● Problem to work on
Your reply should consist solely of the number of lines in the data that contain "computer".
+===+
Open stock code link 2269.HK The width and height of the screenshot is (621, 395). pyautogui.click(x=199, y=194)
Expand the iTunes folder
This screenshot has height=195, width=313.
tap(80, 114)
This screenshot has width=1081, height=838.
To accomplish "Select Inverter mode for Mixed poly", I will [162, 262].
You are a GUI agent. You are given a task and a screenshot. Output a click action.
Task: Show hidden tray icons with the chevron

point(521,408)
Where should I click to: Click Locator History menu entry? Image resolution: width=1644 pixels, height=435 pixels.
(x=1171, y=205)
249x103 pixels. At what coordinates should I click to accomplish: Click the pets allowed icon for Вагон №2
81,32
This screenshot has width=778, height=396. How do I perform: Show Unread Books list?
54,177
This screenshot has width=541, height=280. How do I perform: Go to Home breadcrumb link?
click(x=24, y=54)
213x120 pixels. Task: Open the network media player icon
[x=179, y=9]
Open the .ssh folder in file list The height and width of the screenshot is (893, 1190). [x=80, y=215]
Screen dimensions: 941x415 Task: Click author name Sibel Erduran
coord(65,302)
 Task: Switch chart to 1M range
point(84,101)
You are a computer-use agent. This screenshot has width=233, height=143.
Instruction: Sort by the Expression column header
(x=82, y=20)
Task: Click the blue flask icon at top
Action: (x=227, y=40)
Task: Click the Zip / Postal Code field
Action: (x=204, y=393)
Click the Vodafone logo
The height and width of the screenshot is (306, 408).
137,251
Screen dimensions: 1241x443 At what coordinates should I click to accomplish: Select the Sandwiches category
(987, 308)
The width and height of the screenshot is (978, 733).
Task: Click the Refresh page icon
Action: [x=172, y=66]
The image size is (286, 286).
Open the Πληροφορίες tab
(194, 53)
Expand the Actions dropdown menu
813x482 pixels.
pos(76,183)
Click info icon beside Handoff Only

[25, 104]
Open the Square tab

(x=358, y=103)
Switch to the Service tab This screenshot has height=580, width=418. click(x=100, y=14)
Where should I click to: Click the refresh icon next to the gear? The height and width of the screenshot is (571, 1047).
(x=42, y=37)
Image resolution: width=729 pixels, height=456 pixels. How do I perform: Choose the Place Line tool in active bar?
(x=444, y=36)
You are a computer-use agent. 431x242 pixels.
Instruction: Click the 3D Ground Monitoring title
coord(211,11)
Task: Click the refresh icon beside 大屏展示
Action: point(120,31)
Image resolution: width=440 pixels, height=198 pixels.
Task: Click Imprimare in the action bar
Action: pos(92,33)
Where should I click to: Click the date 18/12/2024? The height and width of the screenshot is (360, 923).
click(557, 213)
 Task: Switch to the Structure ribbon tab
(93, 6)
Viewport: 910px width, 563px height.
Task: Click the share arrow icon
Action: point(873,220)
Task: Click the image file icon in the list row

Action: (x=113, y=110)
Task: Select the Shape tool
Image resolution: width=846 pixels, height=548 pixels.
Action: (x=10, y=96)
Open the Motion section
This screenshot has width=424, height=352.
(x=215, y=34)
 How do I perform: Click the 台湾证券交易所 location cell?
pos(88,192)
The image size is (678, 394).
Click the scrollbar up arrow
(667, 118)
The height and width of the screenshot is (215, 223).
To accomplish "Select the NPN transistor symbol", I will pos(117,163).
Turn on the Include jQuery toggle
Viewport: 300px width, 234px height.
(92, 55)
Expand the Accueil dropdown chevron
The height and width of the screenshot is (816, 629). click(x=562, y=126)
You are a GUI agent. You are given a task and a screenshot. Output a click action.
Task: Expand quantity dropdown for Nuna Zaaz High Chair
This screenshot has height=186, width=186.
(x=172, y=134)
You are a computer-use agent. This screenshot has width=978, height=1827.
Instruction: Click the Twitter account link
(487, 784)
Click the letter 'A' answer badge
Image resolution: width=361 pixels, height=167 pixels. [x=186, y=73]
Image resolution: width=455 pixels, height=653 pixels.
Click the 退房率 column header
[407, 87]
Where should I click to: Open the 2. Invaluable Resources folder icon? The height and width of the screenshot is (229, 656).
+===+
● Result
3